Displays analysis duration, documents analyzed, signatures generated/reused, candidate pairs found/scored, and groups created/updated/removed.


status

Show dashboard and duplicate statistics.

paperless-ngx-dedupe status

Examples:

# Human-readable dashboard
paperless-ngx-dedupe status

# JSON for scripting
paperless-ngx-dedupe status --json

Output:

Displays two sections:

  1. Dashboard -- total documents, pending groups, last sync/analysis timestamps, top correspondents
  2. Duplicate Statistics -- total/pending/false positive/ignored/deleted groups, confidence distribution, top correspondents

Database-Only Command

The status command only reads from the local SQLite database. It does not require a connection to Paperless-NGX.


config show

Display the current deduplication configuration.

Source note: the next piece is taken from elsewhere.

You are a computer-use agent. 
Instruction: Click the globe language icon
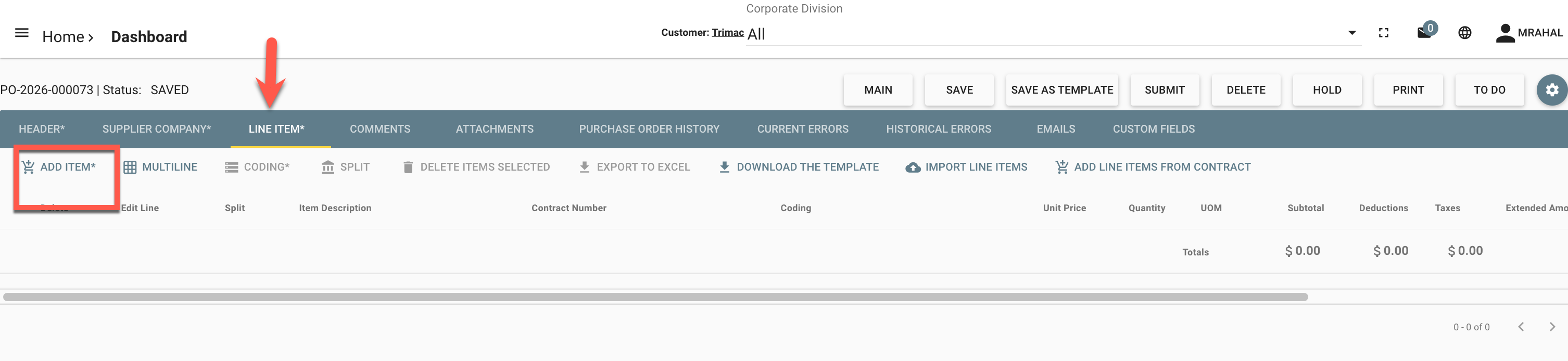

paperless-ngx-dedupe config show

Output:

Lists all dedup configuration parameters with their current values.


config set

Update deduplication configuration parameters.

paperless-ngx-dedupe config set [options]

Options:

Option Type Range Description
--similarity-threshold <n> float 0.0 -- 1.0 Minimum similarity score for duplicate pairs
--num-permutations <n> int 16 -- 1024 Number of MinHash permutations
--num-bands <n> int 1 -- 100 Number of LSH bands
--ngram-size <n> int 1 -- 10 Word n-gram size for shingling
--min-words <n> int 1 -- 1000 Minimum word count for analysis
--weight-jaccard <n> int 0 -- 100 Confidence weight for Jaccard similarity
--weight-fuzzy <n> int 0 -- 100 Confidence weight for fuzzy text
--fuzzy-sample-size <n> int 100 -- 100,000 Character sample size for fuzzy comparison
--auto-analyze <bool> string true/false Auto-analyze after sync

Weight Constraint

The two confidence weights (--weight-jaccard, --weight-fuzzy) must sum to 100.

Examples:

# Lower the similarity threshold
paperless-ngx-dedupe config set --similarity-threshold 0.6

# Adjust confidence weights
paperless-ngx-dedupe config set \
  --weight-jaccard 60 \
  --weight-fuzzy 40

# Disable auto-analysis
paperless-ngx-dedupe config set --auto-analyze false

export duplicates

Export duplicate groups as CSV.

paperless-ngx-dedupe export duplicates [options]

Options:

Option Default Description
--min-confidence <n> none Minimum confidence score (0.0 -- 1.0)
--status <status> none Status filter; supports comma-separated values (e.g., pending,false_positive)

Examples:

# Export all duplicates
paperless-ngx-dedupe export duplicates > duplicates.csv

# Export high-confidence pending only
paperless-ngx-dedupe export duplicates \
  --min-confidence 0.9 \
  --status pending > high-confidence.csv

# JSON format
paperless-ngx-dedupe export duplicates --json > duplicates.json

export config

Export configuration backup as JSON.

paperless-ngx-dedupe export config

Examples:

# Export to file
paperless-ngx-dedupe export config > config-backup.json

Environment Variables

The CLI reads environment variables from the .env file (or the path specified by --env-file). The following variables are used:

Variable Description
PAPERLESS_URL Paperless-NGX instance URL
PAPERLESS_API_TOKEN API authentication token
PAPERLESS_USERNAME Username (alternative to token)
PAPERLESS_PASSWORD Password (with username)
DATABASE_URL SQLite database file path
LOG_LEVEL Log verbosity

See Configuration for details on all environment variables.

Common Workflows

Automated Sync + Analysis

#!/bin/bash
# Cron job: sync and analyze nightly

paperless-ngx-dedupe sync --json 2>/dev/null | jq '.totalFetched'
paperless-ngx-dedupe analyze --json 2>/dev/null | jq '.groupsCreated'

Export Report

# Generate a report of high-confidence pending duplicates
paperless-ngx-dedupe export duplicates \
  --min-confidence 0.85 \
  --status pending > report.csv

echo "Found $(wc -l < report.csv) duplicate entries"

Monitor Status

# Quick status check
paperless-ngx-dedupe status --json | jq '{
  documents: .dashboard.totalDocuments,
  pending: .dashboard.pendingGroups
}'